What is being asked |
Copy out, unchanged, everything from the start of the entries down to the line containing "point(96,233)", with both ends included.

Data provided |
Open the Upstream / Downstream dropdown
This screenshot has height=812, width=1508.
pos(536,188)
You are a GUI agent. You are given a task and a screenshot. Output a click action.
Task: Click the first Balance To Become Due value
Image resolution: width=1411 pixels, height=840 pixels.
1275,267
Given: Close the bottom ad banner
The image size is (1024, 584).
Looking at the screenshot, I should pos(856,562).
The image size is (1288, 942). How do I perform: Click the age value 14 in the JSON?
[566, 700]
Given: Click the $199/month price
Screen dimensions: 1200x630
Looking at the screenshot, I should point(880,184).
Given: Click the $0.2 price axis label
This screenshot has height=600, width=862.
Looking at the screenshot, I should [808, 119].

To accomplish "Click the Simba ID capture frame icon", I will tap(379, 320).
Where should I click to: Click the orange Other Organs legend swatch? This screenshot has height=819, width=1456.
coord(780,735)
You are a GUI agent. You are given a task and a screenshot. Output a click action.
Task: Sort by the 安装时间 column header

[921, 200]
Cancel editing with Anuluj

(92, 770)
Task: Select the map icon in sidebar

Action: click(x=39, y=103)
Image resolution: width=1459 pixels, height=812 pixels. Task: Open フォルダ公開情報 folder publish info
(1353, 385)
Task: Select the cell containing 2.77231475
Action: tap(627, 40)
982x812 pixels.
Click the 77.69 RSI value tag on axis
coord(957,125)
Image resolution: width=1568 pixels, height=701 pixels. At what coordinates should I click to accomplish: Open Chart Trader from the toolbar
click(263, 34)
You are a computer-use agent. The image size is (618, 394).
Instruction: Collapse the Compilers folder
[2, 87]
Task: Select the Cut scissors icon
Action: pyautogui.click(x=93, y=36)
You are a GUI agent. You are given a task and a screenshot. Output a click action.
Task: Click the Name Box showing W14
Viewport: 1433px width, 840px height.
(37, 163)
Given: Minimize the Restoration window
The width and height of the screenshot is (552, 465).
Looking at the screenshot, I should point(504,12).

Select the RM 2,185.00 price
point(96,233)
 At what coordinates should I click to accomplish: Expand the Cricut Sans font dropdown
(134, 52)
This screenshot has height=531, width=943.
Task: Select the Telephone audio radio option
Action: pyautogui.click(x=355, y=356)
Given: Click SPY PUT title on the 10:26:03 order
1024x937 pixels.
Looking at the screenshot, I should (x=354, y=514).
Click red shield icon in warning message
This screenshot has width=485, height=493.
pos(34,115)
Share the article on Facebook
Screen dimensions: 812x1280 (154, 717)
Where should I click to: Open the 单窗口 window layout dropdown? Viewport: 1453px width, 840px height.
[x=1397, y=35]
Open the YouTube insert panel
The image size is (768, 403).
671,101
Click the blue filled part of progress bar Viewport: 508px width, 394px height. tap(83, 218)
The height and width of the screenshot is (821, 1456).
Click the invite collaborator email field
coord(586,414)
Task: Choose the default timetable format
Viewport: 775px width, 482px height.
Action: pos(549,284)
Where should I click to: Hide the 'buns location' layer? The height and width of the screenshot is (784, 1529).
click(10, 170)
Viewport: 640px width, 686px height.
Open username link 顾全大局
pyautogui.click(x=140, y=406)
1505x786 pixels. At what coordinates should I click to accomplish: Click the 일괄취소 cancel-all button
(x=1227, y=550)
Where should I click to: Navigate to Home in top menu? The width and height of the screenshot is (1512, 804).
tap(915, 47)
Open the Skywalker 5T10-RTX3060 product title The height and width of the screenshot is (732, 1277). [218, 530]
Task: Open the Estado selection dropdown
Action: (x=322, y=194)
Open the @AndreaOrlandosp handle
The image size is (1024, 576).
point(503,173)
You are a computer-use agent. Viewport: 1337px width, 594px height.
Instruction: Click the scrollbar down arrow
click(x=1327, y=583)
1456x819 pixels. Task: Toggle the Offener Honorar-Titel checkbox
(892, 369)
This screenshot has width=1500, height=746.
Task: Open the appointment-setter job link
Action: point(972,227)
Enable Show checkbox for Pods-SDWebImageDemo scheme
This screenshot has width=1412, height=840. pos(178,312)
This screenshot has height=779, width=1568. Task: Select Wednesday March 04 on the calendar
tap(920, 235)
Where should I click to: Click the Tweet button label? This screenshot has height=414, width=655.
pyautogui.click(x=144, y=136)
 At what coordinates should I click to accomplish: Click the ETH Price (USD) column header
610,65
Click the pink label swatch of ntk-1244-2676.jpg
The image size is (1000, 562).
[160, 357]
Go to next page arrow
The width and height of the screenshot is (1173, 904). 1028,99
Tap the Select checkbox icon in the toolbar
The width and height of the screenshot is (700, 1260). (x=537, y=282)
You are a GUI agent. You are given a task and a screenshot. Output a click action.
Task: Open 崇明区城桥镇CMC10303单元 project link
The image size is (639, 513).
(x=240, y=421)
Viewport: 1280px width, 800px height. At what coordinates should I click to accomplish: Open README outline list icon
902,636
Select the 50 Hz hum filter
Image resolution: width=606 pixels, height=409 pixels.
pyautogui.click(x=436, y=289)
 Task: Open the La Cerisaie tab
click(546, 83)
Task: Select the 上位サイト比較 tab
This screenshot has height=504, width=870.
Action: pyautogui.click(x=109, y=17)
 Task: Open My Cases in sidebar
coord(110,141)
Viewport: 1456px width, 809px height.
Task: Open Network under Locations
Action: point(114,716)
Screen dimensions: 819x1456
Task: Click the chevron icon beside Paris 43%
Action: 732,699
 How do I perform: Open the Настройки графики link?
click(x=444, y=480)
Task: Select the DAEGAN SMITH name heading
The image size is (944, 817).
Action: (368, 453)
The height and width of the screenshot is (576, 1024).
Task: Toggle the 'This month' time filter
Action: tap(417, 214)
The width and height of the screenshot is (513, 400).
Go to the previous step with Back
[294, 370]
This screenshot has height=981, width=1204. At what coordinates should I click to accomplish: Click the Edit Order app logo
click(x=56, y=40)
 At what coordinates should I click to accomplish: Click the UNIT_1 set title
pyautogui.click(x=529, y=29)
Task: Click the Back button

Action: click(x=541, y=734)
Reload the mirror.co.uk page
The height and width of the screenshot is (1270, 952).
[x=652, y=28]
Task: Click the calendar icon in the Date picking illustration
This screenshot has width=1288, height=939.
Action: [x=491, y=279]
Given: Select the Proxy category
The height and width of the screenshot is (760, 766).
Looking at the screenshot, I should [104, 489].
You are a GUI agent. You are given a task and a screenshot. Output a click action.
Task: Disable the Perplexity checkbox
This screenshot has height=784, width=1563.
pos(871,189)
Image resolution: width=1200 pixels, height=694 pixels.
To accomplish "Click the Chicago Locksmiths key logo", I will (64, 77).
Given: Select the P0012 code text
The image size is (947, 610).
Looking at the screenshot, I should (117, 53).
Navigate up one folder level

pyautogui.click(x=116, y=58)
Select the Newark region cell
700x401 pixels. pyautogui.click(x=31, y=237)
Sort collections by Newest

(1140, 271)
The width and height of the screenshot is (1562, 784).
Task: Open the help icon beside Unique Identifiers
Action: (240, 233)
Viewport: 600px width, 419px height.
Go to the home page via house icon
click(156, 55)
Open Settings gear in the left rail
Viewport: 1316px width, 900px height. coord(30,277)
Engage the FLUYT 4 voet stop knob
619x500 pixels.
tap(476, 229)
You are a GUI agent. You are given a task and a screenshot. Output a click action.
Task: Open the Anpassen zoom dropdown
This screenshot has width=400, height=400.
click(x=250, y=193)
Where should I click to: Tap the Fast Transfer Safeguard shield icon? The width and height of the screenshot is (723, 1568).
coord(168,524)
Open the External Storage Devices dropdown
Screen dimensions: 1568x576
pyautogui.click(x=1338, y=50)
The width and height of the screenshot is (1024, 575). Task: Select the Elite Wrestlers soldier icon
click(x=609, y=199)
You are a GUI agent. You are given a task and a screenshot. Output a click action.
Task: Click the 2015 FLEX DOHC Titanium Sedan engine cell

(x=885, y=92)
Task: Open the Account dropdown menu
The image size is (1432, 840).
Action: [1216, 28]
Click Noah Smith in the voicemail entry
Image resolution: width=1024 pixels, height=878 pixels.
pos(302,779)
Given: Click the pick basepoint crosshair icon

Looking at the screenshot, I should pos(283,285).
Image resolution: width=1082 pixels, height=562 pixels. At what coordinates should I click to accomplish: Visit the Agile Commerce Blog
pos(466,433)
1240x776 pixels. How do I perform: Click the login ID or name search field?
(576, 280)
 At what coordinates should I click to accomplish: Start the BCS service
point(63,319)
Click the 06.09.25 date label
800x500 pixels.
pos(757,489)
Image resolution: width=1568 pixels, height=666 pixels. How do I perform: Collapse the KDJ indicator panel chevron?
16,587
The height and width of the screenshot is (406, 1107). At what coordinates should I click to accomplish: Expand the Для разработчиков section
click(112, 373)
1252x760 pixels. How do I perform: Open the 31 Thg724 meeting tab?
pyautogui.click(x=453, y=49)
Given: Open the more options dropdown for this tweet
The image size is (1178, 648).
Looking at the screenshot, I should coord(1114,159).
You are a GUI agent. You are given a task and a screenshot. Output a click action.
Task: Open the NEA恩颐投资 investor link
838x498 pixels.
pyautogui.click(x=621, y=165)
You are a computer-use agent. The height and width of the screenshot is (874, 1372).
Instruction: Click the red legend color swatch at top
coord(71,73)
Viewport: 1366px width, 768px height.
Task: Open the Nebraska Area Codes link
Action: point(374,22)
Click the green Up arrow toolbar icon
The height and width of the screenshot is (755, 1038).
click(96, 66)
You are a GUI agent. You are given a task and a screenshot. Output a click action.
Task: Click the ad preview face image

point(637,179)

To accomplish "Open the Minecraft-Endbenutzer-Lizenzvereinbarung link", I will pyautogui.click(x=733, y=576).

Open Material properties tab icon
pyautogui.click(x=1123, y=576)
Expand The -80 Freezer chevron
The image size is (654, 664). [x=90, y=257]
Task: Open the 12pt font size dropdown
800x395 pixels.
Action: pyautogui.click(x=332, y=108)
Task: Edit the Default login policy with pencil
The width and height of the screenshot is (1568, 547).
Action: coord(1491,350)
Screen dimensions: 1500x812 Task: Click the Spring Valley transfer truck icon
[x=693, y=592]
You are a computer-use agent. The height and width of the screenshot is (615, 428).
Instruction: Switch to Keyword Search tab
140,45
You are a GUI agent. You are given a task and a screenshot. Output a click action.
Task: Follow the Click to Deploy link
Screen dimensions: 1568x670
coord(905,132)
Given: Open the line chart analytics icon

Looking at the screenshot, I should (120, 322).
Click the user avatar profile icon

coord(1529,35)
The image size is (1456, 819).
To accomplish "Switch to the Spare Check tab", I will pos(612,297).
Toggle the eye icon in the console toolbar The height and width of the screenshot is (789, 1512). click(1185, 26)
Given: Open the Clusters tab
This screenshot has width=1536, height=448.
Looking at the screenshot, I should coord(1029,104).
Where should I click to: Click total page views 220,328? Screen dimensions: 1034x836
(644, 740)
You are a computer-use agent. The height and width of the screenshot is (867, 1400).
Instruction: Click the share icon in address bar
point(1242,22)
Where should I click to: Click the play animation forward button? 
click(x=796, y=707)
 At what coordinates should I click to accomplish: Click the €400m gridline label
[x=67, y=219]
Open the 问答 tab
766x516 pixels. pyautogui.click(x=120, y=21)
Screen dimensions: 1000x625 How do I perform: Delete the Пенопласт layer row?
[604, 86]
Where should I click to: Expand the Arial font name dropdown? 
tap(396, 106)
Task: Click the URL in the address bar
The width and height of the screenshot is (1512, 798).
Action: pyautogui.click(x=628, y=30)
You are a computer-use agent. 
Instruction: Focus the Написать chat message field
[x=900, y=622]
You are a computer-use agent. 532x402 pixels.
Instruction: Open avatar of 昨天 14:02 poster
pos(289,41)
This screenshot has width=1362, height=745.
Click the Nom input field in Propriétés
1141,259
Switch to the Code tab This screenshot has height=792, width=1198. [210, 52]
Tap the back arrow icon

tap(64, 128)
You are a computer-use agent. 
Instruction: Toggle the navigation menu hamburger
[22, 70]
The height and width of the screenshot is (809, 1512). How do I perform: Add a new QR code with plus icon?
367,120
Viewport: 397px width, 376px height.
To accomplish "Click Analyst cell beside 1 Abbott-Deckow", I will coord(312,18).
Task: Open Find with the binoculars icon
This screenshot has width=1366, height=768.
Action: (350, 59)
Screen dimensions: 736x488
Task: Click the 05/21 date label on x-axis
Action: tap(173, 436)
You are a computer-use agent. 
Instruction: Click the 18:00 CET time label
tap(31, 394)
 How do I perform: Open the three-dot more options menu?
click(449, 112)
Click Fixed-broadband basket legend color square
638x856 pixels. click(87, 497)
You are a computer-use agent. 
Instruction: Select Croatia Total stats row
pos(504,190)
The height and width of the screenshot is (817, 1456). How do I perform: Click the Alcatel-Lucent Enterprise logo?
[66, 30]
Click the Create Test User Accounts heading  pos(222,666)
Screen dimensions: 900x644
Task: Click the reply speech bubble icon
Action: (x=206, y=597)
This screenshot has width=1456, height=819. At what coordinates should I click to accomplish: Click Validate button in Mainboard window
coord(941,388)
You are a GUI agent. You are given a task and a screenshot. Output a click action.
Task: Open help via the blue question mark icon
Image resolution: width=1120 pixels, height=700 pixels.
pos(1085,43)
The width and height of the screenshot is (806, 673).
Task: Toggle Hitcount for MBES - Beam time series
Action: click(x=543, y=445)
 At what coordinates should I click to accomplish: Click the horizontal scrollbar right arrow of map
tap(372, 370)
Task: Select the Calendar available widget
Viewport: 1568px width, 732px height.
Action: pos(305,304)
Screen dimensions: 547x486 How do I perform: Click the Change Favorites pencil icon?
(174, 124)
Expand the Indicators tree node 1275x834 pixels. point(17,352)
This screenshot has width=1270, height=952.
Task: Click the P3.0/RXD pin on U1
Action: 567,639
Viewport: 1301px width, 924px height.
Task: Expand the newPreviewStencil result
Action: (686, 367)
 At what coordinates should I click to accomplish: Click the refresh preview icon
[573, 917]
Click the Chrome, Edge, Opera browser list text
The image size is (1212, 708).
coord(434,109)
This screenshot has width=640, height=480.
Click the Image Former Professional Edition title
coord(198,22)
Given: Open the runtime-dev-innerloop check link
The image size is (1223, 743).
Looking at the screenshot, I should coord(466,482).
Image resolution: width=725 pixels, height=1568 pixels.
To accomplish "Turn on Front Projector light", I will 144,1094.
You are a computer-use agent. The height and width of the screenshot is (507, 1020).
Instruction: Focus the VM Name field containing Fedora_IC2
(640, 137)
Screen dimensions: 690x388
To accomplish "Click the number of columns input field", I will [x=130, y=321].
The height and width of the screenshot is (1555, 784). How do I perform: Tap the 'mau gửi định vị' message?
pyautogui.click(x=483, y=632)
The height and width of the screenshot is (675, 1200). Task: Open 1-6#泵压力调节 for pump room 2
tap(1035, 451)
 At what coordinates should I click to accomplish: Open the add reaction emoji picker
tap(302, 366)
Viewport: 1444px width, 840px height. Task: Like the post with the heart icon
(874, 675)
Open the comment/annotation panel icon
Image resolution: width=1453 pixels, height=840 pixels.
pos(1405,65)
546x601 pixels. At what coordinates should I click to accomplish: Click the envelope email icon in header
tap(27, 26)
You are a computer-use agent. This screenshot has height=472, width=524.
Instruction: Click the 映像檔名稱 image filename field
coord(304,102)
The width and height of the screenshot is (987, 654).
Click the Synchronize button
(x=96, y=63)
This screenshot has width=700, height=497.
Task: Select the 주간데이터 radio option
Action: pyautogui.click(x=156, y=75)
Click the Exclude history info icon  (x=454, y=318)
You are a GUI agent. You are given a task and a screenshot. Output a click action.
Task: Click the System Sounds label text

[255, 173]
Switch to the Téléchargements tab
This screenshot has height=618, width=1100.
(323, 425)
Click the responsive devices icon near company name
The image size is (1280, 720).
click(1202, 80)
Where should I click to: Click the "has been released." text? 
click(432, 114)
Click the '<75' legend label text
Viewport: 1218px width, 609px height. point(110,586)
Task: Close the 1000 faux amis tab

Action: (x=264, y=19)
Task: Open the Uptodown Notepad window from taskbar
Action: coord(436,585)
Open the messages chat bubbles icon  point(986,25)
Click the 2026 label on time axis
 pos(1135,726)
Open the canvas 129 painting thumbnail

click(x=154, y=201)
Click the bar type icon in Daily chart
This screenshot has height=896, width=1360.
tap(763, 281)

Answer for the task |
Open the Upstream / Downstream dropdown
This screenshot has height=812, width=1508.
pos(536,188)
You are a GUI agent. You are given a task and a screenshot. Output a click action.
Task: Click the first Balance To Become Due value
Image resolution: width=1411 pixels, height=840 pixels.
1275,267
Given: Close the bottom ad banner
The image size is (1024, 584).
Looking at the screenshot, I should pos(856,562).
The image size is (1288, 942). How do I perform: Click the age value 14 in the JSON?
[566, 700]
Given: Click the $199/month price
Screen dimensions: 1200x630
Looking at the screenshot, I should point(880,184).
Given: Click the $0.2 price axis label
This screenshot has height=600, width=862.
Looking at the screenshot, I should [808, 119].

To accomplish "Click the Simba ID capture frame icon", I will tap(379, 320).
Where should I click to: Click the orange Other Organs legend swatch? This screenshot has height=819, width=1456.
coord(780,735)
You are a GUI agent. You are given a task and a screenshot. Output a click action.
Task: Sort by the 安装时间 column header

[921, 200]
Cancel editing with Anuluj

(92, 770)
Task: Select the map icon in sidebar

Action: click(x=39, y=103)
Image resolution: width=1459 pixels, height=812 pixels. Task: Open フォルダ公開情報 folder publish info
(1353, 385)
Task: Select the cell containing 2.77231475
Action: tap(627, 40)
982x812 pixels.
Click the 77.69 RSI value tag on axis
coord(957,125)
Image resolution: width=1568 pixels, height=701 pixels. At what coordinates should I click to accomplish: Open Chart Trader from the toolbar
click(263, 34)
You are a computer-use agent. The image size is (618, 394).
Instruction: Collapse the Compilers folder
[2, 87]
Task: Select the Cut scissors icon
Action: pyautogui.click(x=93, y=36)
You are a GUI agent. You are given a task and a screenshot. Output a click action.
Task: Click the Name Box showing W14
Viewport: 1433px width, 840px height.
(37, 163)
Given: Minimize the Restoration window
The width and height of the screenshot is (552, 465).
Looking at the screenshot, I should point(504,12).

Select the RM 2,185.00 price
point(96,233)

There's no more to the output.